Do You Want a Lack of Click
It sounds crazy – why would anyone put resources towards not getting clicks to their website through searches? It is crazy for some industries and market segments, but for others it makes sense to pursue a zero-click strategy alongside your main SEO (search engine optimisation) programme. A zero-click result is one that doesn't take the user through to your website to find the answer, but which delivers that information at the top of the SERP (search engines results page). These include featured snippets and visual representations of data that features on your website.
The idea behind returning search results in this way is to make it easier for Google's users to get the information they want quickly, and without having to scroll through a page of content to get the data they need. This has been driven by the rise of voice activated search – when you ask Alexa something you're after a piece of data like the weather forecast, cooking times for a chicken, or the age of a celebrity. You're not asking Alexa for a detailed comparison or detailed analysis – this is better served through a traditional search exercise.Mobile searches are very similar in this way, so if your target demographics are mobile and voice searchers then a zero-click strategy will work for you.
It must be stressed that a zero-click result does not translate into website traffic (although people may click through to read the rest of the content), but it can benefit your ranking in other ways, by increasing the perception of your company as expert, authoritative and trustworthy (the EAT acronym we explore in another blog piece). If you're looking to raise the profile of your site in any of these metrics then a zero-click campaign might be worth pursuing. It can also be worth the time investment if you are trying to increase your online presence.

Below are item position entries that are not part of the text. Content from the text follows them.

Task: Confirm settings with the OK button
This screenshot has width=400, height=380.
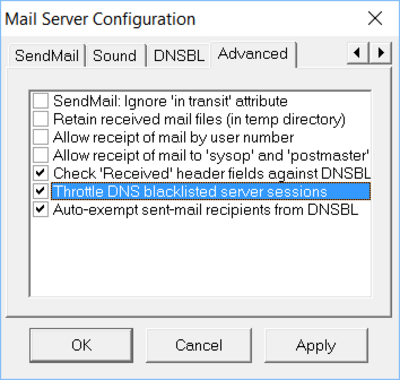Action: point(81,345)
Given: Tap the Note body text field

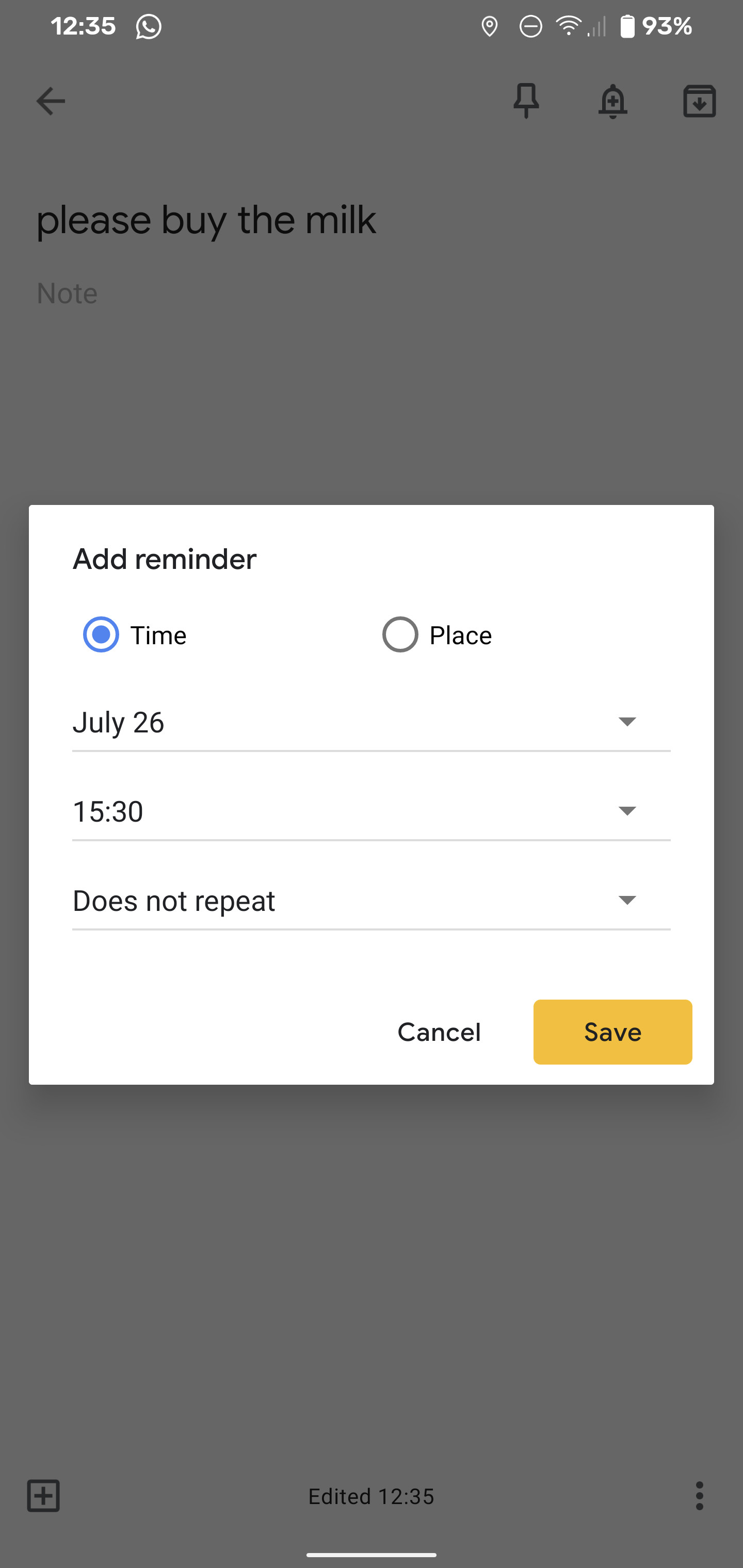Looking at the screenshot, I should coord(67,294).
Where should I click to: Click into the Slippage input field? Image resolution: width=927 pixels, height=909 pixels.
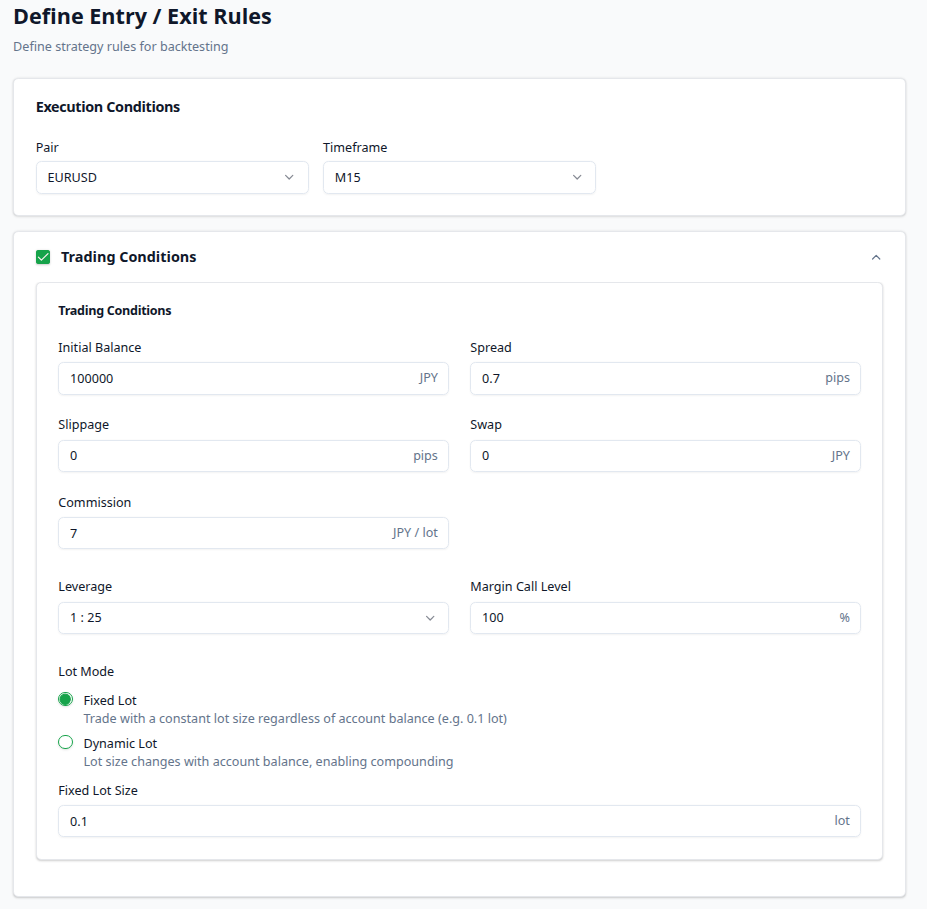pos(235,456)
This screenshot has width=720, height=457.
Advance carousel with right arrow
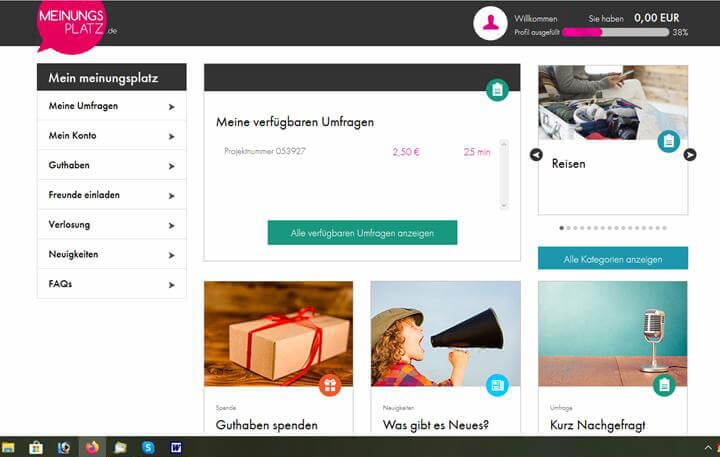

A zero-click strategy should never replace your main SEO strategy, nor should it conflict with it. If your SEO strategy is performing well and you have some top ranking content, then you can consider trying to get featured in zero-click results. If you haven't achieved this yet, then leave zero-click for the future – trying to do both alongside each other can lead to a disjointed content strategy.

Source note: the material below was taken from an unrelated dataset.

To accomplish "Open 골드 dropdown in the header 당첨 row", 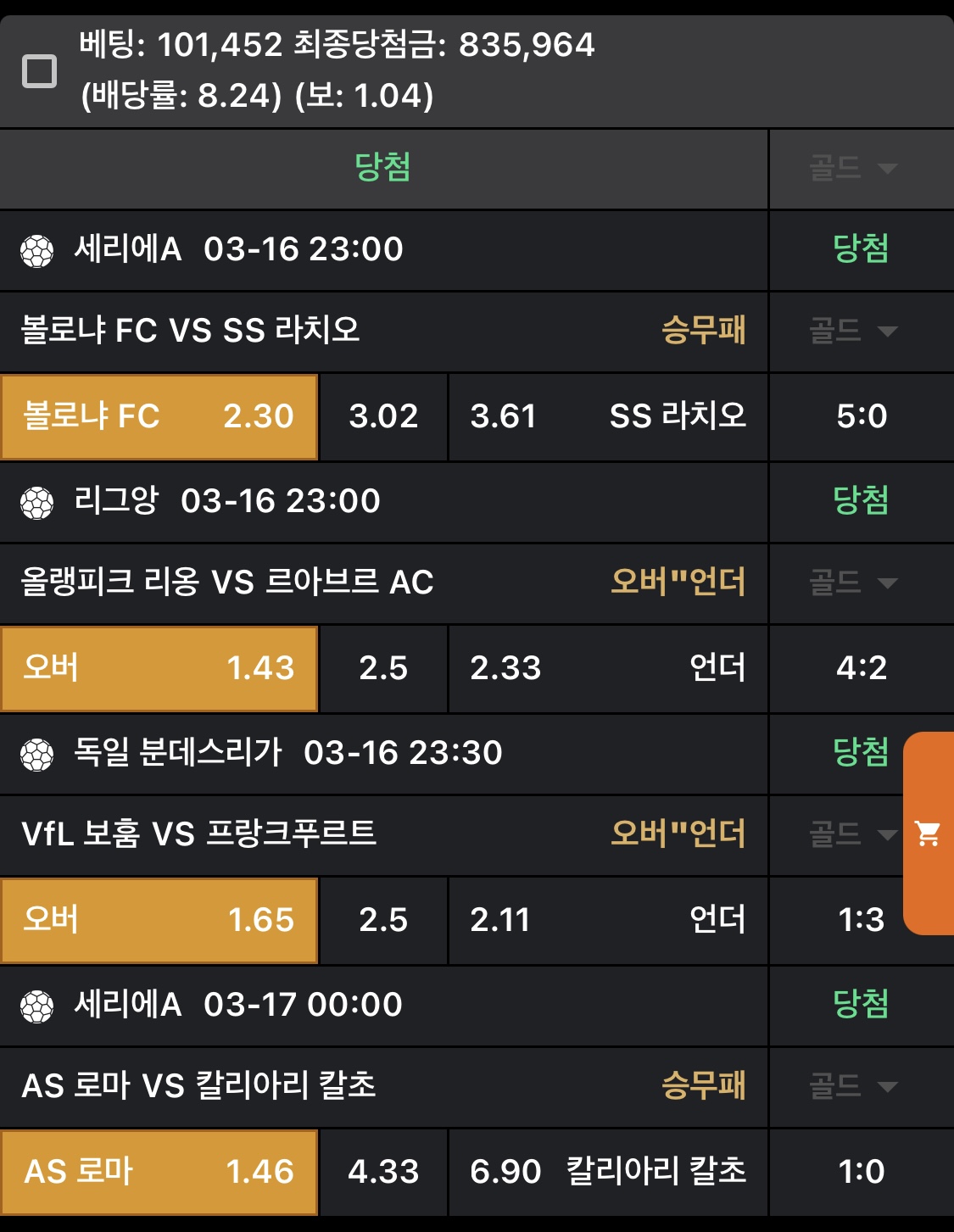I will 853,168.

Once you have identified your top performing content, look carefully at how that information could be presented in an alternative format. Formats like graphs, succinct paragraphs, bullet pointed lists and videos all work well for zero-click results.Update your content to include some of these elements so that Google can pick out those snippets from content it already considers very highly.
If you haven't got content that performs really well (i.e. isn't on the first page) then look at the content you do have. Identify the pieces which work best (according to your own website statistics) then rework them along the same lines as above. Refreshing content helps Google see that you're actively adding useful information to your site, while you can also optimise it for a zero-click strategy at the same time, but as a secondary concern.
Whether a zero-click SEO strategy is right for you depends on your target audience. You should know your demographic inside out by now, so if you're not sure about zero-click, start by conducting some research and building user profiles for your target market. This exercise will inform every aspect of your product development, marketing, and sales and is worth refreshing yearly, or when seismic developments in your industry shift the way people are working.